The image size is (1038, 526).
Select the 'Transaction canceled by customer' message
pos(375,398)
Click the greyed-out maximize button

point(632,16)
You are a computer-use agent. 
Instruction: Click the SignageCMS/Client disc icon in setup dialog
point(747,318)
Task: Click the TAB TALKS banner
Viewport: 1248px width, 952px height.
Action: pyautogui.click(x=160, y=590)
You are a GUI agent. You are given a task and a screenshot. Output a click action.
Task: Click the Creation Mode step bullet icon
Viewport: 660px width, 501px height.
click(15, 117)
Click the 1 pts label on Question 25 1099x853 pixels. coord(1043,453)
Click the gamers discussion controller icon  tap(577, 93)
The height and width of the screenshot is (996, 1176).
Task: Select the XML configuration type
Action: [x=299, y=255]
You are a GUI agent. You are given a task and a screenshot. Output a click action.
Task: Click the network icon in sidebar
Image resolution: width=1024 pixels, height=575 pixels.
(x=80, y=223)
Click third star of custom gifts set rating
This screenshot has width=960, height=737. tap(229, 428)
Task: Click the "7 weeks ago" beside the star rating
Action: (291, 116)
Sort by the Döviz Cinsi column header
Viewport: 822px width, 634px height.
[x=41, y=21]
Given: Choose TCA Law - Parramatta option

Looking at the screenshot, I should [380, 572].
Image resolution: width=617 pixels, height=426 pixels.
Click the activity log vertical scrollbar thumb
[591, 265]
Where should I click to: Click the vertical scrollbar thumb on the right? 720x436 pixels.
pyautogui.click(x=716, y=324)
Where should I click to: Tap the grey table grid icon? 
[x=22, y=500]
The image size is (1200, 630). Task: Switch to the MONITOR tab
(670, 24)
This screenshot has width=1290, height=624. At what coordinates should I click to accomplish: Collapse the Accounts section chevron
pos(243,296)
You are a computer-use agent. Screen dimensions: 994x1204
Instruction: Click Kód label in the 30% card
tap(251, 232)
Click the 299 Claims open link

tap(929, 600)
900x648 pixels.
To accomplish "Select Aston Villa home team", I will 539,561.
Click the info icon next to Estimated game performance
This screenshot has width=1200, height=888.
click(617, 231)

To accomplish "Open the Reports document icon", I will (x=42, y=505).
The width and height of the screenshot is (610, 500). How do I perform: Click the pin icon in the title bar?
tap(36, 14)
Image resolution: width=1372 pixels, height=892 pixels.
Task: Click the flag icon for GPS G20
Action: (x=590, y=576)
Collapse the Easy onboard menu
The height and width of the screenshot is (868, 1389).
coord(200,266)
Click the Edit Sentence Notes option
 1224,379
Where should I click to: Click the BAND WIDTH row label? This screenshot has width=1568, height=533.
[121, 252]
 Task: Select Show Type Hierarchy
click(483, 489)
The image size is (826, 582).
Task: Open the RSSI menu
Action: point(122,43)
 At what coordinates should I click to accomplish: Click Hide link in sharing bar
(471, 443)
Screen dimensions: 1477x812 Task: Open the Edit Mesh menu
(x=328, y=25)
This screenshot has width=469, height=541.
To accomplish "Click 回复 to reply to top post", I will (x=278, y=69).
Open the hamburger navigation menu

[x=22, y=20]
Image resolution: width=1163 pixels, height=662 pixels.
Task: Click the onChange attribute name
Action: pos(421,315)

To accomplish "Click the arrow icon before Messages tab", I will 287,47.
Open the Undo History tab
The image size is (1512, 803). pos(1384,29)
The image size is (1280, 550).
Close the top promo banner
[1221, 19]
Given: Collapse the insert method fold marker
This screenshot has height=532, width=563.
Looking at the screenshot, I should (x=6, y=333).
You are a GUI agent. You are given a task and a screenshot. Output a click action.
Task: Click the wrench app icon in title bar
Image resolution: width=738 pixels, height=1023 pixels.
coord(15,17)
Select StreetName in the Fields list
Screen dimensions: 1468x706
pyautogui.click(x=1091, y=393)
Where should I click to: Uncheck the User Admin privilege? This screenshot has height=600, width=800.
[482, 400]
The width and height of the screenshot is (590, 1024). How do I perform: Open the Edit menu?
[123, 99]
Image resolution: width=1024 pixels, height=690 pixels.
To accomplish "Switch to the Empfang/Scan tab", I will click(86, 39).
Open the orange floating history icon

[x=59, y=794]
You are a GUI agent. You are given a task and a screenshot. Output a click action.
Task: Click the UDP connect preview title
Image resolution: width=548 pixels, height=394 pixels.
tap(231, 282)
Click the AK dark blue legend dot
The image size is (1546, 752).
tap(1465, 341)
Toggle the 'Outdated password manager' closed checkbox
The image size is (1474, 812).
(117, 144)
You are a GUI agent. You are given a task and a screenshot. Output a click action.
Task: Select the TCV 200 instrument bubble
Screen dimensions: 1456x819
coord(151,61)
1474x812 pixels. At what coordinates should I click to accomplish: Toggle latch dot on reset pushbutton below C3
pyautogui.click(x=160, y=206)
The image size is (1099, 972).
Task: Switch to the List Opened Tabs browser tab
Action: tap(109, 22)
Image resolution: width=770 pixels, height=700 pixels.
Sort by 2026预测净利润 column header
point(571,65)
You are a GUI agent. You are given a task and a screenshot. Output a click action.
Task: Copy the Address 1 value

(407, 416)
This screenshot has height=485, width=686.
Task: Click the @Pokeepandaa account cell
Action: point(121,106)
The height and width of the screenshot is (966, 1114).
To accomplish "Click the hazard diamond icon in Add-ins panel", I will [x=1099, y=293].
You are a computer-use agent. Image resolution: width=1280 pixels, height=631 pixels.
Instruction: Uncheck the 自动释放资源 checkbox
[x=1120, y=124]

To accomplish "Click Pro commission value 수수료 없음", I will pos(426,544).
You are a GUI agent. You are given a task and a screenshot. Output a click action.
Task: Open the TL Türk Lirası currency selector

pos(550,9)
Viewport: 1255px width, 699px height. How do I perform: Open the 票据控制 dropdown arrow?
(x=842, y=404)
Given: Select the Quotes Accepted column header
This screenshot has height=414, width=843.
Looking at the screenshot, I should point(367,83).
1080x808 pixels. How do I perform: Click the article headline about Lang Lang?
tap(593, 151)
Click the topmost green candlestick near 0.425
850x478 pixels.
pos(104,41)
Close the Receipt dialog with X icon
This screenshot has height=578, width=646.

### Task description:
Pull out each line in the items above that contains the word "resolution". Letter case matters.

### Exercise response:
Image resolution: width=1024 pixels, height=575 pixels.
Image resolution: width=617 pixels, height=426 pixels.
Image resolution: width=1372 pixels, height=892 pixels.
Image resolution: width=1163 pixels, height=662 pixels.
Image resolution: width=738 pixels, height=1023 pixels.
Image resolution: width=1024 pixels, height=690 pixels.
Image resolution: width=548 pixels, height=394 pixels.
Image resolution: width=770 pixels, height=700 pixels.
You are a computer-use agent. Image resolution: width=1280 pixels, height=631 pixels.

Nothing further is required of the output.